= Kleine Schriften =

German phrase

Kleine Schriften is a German phrase ("short writings" or "minor works"; Opuscula) often used as a title for a collection of articles and essays written by a single scholar over the course of a career. "Collected Papers" is an English equivalent. These shorter works were usually published previously in various periodicals or in collections of papers (such as a Festschrift) written by multiple scholars. A scholar's Kleine Schriften may be contained in a single volume, or several volumes published at once or (more commonly) in series within a period of a few years. Multi-volume collections may contain a scholar's minor or lesser-known book-length works as well.

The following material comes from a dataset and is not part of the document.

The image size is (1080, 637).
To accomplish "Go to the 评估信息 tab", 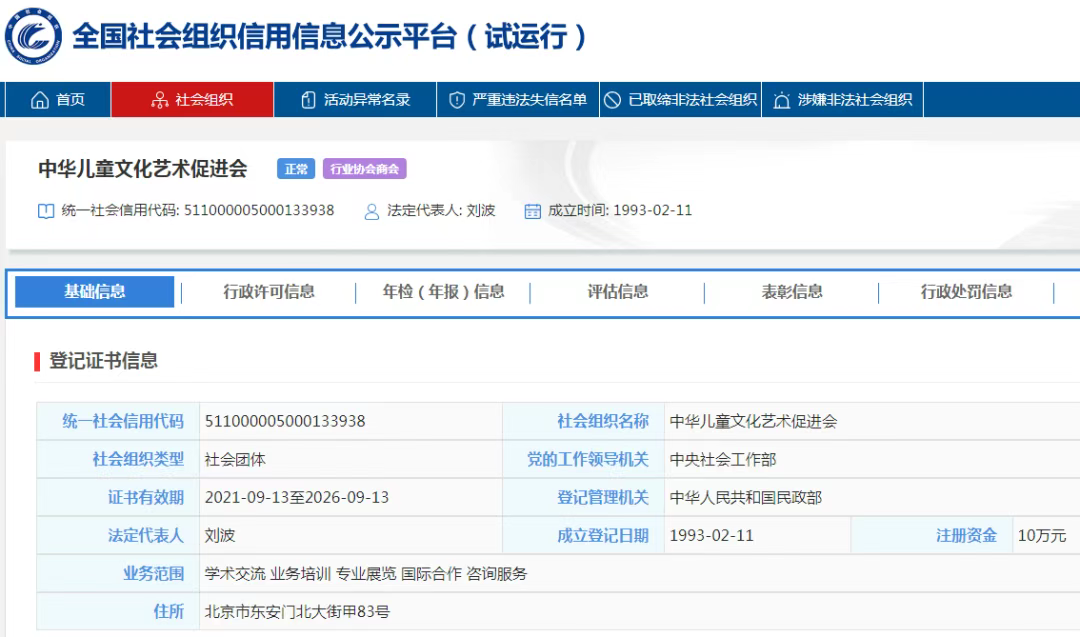I will click(617, 292).

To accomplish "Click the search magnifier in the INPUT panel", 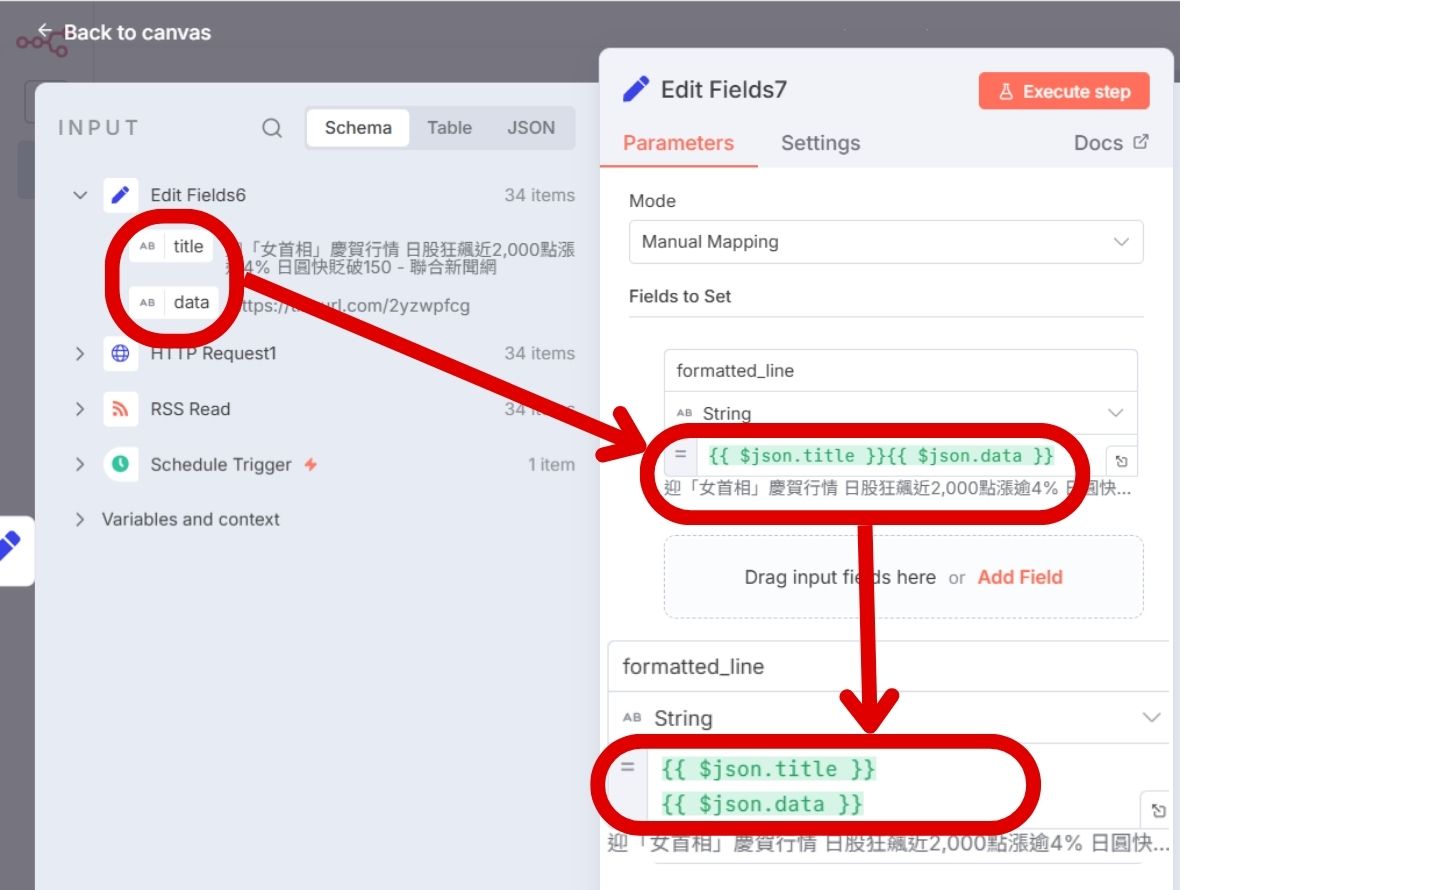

The title is usually reserved for the collected works of a scholar who wrote primarily in German or whose first language was German. The collection of a scholar who worked or taught internationally will often contain essays in more than one language; the multi-volume Kleine Schriften of Walter Burkert, for instance, includes work in German, English, and French. In the case of expatriates, articles in the host language may outnumber those in German. This is particularly true of German philologists who emigrated in the 1930s, many of whom published much of their research in English or French; Friedrich Solmsen's three-volume Kleine Schriften, in which English articles outnumber German, is an example.

Kleine Schriften may also appear as an explanatory subtitle; for example, Gotica: kleine Schriften zur gotischen Philologie, a collection of papers on the extinct Gothic language by Ernst A. Ebbinghaus.